- [What is needed] Please render the entries from the line with "Task: Click the 1 of 14 Providers indicator" to the line with "Action: (311, 25)" as a Markdown table with the columns Row and Text, giving each line a row number and skipping blank lines.

## begin Exercise input

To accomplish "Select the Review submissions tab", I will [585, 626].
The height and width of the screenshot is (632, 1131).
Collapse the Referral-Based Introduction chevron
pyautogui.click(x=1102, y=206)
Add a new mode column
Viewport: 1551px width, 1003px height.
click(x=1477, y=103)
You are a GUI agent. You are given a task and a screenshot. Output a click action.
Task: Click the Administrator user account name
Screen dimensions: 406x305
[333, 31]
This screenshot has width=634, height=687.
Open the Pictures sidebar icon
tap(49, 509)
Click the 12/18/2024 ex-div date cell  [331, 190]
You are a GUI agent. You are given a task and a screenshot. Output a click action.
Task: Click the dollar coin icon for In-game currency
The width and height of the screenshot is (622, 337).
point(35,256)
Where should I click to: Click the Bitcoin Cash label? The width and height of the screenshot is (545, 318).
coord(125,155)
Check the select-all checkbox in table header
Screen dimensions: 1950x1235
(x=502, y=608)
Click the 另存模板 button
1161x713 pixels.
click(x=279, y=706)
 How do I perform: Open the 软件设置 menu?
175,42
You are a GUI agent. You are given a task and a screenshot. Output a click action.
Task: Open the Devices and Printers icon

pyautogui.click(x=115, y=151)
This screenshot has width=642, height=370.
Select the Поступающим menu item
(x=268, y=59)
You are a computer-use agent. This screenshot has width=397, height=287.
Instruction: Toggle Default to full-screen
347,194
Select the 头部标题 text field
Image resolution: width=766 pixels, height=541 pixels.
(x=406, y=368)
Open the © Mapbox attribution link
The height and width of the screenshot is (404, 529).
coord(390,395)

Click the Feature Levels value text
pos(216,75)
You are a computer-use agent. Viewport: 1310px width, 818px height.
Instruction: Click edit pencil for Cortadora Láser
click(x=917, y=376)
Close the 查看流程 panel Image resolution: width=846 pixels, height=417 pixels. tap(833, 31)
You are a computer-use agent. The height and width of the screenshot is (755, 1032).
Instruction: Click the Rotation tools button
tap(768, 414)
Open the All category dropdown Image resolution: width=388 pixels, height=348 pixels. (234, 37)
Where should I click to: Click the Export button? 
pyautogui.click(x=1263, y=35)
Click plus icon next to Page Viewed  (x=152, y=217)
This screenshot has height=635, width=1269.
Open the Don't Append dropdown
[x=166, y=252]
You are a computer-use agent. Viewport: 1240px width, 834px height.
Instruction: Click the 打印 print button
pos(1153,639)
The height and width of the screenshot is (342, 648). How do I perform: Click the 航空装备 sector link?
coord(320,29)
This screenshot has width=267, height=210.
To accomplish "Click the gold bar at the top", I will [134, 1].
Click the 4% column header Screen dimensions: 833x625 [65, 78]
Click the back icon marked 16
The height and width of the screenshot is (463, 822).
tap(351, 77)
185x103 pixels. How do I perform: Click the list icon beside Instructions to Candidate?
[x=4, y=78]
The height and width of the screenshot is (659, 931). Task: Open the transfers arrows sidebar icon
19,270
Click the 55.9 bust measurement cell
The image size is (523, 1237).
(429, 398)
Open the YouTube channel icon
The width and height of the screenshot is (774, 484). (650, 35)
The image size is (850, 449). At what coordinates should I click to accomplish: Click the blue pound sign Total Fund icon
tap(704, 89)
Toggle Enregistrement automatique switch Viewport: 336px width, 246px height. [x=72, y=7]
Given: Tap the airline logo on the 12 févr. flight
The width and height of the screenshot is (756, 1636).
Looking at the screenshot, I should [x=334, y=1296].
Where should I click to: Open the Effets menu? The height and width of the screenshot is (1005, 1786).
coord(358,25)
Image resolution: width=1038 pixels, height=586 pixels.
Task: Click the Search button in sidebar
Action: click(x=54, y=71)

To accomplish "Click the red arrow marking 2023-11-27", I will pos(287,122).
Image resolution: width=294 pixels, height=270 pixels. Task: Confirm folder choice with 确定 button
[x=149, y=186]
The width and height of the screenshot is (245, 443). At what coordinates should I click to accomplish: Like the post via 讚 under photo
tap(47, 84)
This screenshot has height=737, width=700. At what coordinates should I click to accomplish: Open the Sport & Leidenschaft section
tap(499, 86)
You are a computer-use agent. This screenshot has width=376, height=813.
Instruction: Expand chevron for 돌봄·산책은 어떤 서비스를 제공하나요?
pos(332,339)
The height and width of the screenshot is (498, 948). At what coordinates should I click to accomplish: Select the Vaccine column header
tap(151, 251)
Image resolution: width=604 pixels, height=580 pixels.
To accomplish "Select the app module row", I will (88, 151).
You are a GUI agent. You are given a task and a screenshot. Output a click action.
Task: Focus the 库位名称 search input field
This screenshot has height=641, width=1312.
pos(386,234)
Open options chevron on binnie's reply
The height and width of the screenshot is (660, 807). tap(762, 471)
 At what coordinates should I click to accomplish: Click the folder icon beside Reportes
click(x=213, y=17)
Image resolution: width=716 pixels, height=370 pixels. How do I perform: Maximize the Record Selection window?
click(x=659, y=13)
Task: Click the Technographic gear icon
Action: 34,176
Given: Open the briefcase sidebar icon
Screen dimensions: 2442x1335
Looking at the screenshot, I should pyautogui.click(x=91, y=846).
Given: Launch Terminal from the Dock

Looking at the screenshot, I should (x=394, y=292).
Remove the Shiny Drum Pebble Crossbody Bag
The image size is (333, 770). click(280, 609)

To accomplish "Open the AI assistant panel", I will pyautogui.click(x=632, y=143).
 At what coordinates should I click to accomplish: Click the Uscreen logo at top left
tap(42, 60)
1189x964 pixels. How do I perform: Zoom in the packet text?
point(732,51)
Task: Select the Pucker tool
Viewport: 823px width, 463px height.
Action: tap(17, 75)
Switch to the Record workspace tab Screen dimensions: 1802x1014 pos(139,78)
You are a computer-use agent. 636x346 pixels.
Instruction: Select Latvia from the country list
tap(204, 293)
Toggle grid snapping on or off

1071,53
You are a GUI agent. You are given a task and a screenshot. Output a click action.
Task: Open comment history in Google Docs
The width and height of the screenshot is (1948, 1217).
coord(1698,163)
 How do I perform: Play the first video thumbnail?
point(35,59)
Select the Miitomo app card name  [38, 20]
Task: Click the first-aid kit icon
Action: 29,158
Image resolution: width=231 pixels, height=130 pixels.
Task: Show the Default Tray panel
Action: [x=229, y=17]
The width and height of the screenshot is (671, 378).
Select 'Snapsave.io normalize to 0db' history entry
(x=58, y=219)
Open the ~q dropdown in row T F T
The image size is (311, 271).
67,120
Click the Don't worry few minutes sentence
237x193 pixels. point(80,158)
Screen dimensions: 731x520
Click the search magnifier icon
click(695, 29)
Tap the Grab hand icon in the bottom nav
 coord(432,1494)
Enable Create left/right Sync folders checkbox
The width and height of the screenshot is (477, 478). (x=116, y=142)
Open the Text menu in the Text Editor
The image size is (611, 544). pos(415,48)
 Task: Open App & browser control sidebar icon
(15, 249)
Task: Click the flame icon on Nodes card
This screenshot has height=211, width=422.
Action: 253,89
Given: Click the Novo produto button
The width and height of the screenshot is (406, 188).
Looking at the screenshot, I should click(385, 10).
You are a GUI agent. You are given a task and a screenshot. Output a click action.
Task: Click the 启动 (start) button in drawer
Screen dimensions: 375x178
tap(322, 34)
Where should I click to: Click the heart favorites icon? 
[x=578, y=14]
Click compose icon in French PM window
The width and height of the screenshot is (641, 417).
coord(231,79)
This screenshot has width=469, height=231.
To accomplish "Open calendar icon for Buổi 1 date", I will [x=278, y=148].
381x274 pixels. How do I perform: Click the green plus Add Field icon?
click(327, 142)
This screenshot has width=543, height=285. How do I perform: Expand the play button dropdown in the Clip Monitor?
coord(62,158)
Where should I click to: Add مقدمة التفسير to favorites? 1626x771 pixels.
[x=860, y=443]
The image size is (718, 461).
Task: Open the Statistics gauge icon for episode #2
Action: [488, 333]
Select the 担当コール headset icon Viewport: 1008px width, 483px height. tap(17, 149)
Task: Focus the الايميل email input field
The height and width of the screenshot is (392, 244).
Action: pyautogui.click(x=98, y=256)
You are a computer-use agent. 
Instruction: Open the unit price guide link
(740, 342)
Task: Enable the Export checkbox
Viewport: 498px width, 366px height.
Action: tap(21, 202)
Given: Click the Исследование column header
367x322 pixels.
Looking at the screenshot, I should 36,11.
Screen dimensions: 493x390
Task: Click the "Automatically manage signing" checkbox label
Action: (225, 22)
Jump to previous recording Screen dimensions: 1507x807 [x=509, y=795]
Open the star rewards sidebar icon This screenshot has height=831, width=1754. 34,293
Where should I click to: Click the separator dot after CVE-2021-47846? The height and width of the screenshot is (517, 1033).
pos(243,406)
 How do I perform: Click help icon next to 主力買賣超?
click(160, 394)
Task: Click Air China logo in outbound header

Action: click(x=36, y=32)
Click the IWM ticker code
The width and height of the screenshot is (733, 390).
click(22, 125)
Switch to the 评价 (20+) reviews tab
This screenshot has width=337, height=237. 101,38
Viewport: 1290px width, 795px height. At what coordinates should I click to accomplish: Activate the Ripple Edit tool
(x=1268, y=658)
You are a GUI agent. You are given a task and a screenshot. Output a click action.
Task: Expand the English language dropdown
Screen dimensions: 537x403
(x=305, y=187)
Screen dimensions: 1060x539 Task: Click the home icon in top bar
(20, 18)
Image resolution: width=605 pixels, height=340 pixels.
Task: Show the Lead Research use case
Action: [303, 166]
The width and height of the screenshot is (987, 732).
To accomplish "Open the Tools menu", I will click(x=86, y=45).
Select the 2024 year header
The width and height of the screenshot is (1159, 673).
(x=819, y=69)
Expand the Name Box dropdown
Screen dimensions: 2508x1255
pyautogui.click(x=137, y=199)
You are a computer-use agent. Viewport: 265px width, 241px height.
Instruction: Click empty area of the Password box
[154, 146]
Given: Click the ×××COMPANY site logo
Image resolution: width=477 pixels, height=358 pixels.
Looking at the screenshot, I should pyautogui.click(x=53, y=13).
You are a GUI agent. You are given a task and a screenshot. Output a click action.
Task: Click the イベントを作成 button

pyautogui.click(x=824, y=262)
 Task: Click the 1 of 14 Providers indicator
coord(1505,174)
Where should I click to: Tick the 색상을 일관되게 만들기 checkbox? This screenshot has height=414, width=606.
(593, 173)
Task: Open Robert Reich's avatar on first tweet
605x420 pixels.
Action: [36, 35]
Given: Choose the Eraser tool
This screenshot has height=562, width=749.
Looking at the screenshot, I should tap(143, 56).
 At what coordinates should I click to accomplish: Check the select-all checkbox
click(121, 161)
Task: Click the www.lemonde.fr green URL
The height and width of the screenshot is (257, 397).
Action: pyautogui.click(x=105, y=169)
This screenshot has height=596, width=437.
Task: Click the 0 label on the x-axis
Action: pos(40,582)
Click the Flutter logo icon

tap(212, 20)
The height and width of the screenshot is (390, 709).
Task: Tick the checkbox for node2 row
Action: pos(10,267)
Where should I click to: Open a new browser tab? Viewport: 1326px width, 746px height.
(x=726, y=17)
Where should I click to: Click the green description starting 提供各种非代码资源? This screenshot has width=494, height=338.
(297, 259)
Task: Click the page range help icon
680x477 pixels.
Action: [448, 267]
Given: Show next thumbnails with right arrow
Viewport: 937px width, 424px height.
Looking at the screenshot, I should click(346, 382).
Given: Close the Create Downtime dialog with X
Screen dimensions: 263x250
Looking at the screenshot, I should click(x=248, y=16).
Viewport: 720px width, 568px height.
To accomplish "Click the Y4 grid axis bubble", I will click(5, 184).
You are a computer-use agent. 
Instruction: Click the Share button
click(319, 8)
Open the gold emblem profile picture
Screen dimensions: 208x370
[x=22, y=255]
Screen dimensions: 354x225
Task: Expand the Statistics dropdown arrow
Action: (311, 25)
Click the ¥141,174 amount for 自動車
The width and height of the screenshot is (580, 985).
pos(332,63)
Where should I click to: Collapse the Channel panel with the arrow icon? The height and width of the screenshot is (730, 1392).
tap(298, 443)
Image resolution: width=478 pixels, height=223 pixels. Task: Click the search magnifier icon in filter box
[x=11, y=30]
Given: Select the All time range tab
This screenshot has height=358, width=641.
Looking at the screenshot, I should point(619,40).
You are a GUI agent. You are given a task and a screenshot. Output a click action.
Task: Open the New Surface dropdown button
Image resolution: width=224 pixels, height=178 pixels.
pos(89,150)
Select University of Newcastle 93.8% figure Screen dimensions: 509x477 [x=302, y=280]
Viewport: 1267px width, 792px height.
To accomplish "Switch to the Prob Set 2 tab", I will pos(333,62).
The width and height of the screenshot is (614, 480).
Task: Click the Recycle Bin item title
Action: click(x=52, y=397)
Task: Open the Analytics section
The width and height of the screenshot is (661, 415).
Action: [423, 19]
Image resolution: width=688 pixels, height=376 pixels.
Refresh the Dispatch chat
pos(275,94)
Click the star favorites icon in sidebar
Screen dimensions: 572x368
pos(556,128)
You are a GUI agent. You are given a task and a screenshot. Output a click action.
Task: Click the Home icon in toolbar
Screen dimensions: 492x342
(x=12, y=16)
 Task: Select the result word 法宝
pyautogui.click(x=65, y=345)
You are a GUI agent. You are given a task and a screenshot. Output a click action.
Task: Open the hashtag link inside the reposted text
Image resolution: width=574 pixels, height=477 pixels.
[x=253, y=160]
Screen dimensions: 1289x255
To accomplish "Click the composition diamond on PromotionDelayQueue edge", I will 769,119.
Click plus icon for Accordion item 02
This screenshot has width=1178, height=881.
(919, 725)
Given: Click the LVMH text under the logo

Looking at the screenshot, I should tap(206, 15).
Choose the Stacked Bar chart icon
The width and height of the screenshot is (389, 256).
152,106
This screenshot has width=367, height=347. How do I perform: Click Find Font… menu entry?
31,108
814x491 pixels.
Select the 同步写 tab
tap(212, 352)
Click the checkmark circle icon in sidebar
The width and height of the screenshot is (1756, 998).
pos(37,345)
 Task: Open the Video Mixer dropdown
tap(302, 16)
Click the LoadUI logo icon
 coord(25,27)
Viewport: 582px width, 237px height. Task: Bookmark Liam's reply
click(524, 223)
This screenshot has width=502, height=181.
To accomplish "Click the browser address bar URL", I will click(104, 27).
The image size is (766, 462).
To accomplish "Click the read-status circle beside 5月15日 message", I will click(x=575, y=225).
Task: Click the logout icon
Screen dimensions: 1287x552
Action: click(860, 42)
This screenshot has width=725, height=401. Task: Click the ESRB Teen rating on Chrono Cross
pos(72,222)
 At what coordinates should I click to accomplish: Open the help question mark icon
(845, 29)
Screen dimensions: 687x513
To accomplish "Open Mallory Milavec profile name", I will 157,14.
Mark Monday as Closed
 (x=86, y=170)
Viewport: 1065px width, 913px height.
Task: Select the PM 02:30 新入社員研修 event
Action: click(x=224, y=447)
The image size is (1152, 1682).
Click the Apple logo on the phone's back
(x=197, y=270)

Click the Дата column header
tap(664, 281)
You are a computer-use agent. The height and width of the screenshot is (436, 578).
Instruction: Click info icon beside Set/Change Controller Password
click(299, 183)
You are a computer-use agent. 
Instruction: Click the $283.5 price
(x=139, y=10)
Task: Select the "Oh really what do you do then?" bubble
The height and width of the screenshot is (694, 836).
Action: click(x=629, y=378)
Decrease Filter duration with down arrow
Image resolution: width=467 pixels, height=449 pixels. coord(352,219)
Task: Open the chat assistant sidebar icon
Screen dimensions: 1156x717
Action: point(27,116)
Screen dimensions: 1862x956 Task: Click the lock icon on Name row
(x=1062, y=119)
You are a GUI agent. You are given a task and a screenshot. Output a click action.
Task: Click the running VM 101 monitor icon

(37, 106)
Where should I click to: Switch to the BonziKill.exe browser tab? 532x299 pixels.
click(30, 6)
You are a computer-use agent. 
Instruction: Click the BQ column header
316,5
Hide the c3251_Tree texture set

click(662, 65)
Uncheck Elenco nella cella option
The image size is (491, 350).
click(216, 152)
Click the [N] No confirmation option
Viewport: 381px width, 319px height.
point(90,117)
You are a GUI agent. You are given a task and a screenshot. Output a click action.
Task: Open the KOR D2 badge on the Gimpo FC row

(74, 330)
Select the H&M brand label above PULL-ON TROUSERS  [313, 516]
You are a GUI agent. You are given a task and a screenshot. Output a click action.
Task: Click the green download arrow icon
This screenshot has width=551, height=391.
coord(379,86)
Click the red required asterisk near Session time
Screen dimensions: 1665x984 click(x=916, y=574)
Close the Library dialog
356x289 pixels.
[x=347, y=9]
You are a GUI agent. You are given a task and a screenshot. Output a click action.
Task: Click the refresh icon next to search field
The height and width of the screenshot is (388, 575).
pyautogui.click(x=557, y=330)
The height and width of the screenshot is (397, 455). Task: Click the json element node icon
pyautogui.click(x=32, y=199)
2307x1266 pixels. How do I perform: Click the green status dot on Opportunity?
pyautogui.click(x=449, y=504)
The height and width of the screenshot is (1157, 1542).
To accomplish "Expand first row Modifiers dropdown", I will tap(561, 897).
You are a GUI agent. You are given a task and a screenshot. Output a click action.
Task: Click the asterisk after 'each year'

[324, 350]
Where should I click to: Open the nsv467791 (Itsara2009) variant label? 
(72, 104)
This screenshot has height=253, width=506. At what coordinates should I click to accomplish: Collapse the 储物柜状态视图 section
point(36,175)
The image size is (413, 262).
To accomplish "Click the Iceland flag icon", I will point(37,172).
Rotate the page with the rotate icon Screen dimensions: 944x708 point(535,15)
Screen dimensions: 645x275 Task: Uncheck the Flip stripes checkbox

## end Exercise input

- [Completed exercise]
| Row | Text |
|---|---|
| 1 |  Task: Click the 1 of 14 Providers indicator |
| 2 | coord(1505,174) |
| 3 | Where should I click to: Tick the 색상을 일관되게 만들기 checkbox? This screenshot has height=414, width=606. |
| 4 | (593, 173) |
| 5 | Task: Open Robert Reich's avatar on first tweet |
| 6 | 605x420 pixels. |
| 7 | Action: [36, 35] |
| 8 | Given: Choose the Eraser tool |
| 9 | This screenshot has height=562, width=749. |
| 10 | Looking at the screenshot, I should tap(143, 56). |
| 11 |  At what coordinates should I click to accomplish: Check the select-all checkbox |
| 12 | click(121, 161) |
| 13 | Task: Click the www.lemonde.fr green URL |
| 14 | The height and width of the screenshot is (257, 397). |
| 15 | Action: pyautogui.click(x=105, y=169) |
| 16 | This screenshot has height=596, width=437. |
| 17 | Task: Click the 0 label on the x-axis |
| 18 | Action: pos(40,582) |
| 19 | Click the Flutter logo icon |
| 20 | tap(212, 20) |
| 21 | The height and width of the screenshot is (390, 709). |
| 22 | Task: Tick the checkbox for node2 row |
| 23 | Action: pos(10,267) |
| 24 | Where should I click to: Open a new browser tab? Viewport: 1326px width, 746px height. |
| 25 | (x=726, y=17) |
| 26 | Where should I click to: Click the green description starting 提供各种非代码资源? This screenshot has width=494, height=338. |
| 27 | (297, 259) |
| 28 | Task: Click the page range help icon |
| 29 | 680x477 pixels. |
| 30 | Action: [448, 267] |
| 31 | Given: Show next thumbnails with right arrow |
| 32 | Viewport: 937px width, 424px height. |
| 33 | Looking at the screenshot, I should click(346, 382). |
| 34 | Given: Close the Create Downtime dialog with X |
| 35 | Screen dimensions: 263x250 |
| 36 | Looking at the screenshot, I should click(x=248, y=16). |
| 37 | Viewport: 720px width, 568px height. |
| 38 | To accomplish "Click the Y4 grid axis bubble", I will click(5, 184). |
| 39 | You are a computer-use agent.  |
| 40 | Instruction: Click the Share button |
| 41 | click(319, 8) |
| 42 | Open the gold emblem profile picture |
| 43 | Screen dimensions: 208x370 |
| 44 | [x=22, y=255] |
| 45 | Screen dimensions: 354x225 |
| 46 | Task: Expand the Statistics dropdown arrow |
| 47 | Action: (311, 25) |